A crossbred mesoporous composite of Ni0.15-doped Zn0.85S @ alginate-derived graphitic carbon beads for methylene blue removal: DFT and machine learning investigations
Abstract
In this study, we developed a novel mesoporous composite material composed of nickel-doped zinc sulfide (Nidoped ZnS) nanoplatelets embedded within alginate-derived graphitic carbon beads (MAGCBs) for the efficient
removal of methylene blue (MB) from aqueous solutions. The composite was characterized using SEM, TEM,
XRD, XPS, BET, and zeta potential analyses, revealing a well-structured mesoporous framework with uniformly
distributed Ni-doped ZnS nanoplatelets, enhancing the surface area and providing abundant active sites for
adsorption. The adsorption performance of MAGCBs reached a maximum removal efficiency of 99.5 % at neutral
pH, significantly outperforming unmodified beads (78 %). Density Functional Theory (DFT) calculations
confirmed that Ni-doping enhanced electrostatic attractions, π–π interactions, and coordination bonding between
MB and the MAGCB surface. The adsorption energies confirmed the thermodynamic stability of MB adsorption
on MAGCB (− 94.79 kcal/mol) compared to AGCB (− 87.08 kcal/mol). Machine learning models were also
applied to predict adsorption efficiency based on key parameters such as pH, stirring time, adsorbent dose, and
initial MB concentration.
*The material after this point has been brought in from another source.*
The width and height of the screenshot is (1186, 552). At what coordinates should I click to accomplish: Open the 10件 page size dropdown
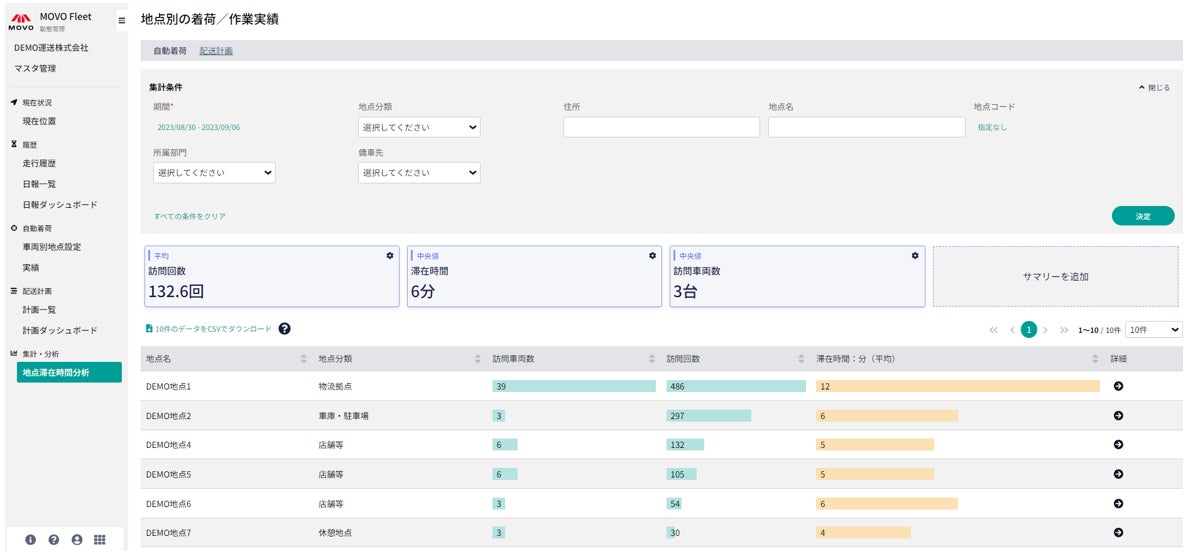[x=1153, y=329]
The Extra Trees algorithm provided the most accurate predictions, identifying pH and
stirring time as the most influential factors on adsorption efficiency. Furthermore, MAGCBs demonstrated
excellent reusability, maintaining over 91 % of their adsorption capacity after ten cycles, making them a highly
promising candidate for large-scale wastewater treatment applications. These findings highlight the effective
ness, cost-efficiency, and reusability of MAGCBs for dye removal from polluted water, with valuable insights into
the adsorption mechanisms provided by DFT and machine learning models.